---------- PROVIDED RECORDS ----------

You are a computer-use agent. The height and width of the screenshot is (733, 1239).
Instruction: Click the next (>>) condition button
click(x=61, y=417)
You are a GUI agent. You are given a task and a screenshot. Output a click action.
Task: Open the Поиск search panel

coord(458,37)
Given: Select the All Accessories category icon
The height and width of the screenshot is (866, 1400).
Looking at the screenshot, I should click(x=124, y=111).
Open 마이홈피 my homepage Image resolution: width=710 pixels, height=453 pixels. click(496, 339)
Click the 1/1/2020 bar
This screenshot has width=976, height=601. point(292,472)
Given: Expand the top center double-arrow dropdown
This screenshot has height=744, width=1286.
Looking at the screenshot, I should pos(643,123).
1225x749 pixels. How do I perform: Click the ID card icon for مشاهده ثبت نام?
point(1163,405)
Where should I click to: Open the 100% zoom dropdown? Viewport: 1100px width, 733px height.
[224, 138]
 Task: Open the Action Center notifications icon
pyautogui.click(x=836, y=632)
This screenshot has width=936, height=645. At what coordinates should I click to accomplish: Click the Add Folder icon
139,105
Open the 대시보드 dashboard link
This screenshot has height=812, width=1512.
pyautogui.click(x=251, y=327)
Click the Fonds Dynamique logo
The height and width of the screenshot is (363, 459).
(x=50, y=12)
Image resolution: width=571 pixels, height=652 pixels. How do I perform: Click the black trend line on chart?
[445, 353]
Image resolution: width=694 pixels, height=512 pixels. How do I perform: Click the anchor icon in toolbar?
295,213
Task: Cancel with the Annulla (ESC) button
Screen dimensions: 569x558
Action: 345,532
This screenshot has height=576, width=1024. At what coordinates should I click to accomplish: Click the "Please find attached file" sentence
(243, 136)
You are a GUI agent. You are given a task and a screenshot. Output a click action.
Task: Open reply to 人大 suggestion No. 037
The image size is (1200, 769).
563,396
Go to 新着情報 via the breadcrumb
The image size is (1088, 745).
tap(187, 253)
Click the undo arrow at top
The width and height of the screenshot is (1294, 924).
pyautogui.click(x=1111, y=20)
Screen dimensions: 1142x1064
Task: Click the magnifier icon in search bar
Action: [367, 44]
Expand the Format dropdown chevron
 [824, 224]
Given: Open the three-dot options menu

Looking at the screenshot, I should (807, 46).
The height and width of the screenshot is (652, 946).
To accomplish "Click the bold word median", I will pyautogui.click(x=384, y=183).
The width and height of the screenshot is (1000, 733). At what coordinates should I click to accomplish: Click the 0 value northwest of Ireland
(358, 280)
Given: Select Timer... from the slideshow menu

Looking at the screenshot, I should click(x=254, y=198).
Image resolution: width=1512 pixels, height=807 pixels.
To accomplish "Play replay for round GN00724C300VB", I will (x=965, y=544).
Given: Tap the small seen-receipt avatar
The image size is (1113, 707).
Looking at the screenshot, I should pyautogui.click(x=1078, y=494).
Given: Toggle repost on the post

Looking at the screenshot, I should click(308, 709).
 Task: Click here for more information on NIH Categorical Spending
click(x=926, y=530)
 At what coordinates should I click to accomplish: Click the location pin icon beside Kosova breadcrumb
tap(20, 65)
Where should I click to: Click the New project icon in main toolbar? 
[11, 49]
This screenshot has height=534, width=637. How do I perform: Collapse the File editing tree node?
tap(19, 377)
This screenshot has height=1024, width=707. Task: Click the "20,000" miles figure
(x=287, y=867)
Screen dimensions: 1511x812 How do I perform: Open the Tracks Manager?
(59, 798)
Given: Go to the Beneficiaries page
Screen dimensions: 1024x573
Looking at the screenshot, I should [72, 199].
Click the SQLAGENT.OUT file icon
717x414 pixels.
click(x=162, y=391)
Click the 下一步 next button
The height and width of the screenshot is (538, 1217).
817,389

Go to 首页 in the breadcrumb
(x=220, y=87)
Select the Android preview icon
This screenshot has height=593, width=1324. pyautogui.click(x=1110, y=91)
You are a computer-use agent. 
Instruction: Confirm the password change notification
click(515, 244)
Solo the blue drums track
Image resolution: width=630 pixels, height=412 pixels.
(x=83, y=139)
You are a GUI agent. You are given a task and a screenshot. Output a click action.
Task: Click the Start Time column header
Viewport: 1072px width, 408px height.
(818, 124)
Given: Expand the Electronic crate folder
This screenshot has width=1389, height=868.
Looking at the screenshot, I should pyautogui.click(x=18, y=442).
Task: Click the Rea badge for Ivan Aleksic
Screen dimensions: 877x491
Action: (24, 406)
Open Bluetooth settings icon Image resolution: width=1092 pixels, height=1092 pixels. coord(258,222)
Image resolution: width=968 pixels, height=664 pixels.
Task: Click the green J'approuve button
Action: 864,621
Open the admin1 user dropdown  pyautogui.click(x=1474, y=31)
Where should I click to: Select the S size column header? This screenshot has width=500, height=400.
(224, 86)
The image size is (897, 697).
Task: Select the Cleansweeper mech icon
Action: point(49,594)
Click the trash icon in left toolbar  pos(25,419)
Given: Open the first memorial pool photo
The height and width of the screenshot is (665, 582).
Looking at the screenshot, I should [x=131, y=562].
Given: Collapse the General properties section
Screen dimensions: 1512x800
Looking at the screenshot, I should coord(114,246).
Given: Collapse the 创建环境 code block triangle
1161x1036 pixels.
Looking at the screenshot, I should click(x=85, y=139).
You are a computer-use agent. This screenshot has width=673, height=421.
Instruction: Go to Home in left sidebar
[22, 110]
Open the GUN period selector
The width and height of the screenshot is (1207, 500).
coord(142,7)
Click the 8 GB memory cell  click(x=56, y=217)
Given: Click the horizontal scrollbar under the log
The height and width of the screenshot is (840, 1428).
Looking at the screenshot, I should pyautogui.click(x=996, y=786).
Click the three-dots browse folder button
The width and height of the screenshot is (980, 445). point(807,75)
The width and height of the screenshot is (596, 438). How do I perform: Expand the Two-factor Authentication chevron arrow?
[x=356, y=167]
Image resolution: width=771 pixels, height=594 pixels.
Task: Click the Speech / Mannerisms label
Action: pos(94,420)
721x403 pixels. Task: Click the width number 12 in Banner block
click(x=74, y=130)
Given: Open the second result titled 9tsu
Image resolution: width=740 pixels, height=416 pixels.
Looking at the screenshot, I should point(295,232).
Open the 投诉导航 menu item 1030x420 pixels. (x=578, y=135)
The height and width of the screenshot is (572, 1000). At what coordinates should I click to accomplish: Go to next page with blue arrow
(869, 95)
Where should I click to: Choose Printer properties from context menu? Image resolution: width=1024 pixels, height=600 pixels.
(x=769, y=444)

----------

YOUR TASK>
Only the count, nothing else: how many lines of the records hold the word "computer"?

TASK RESPONSE>
3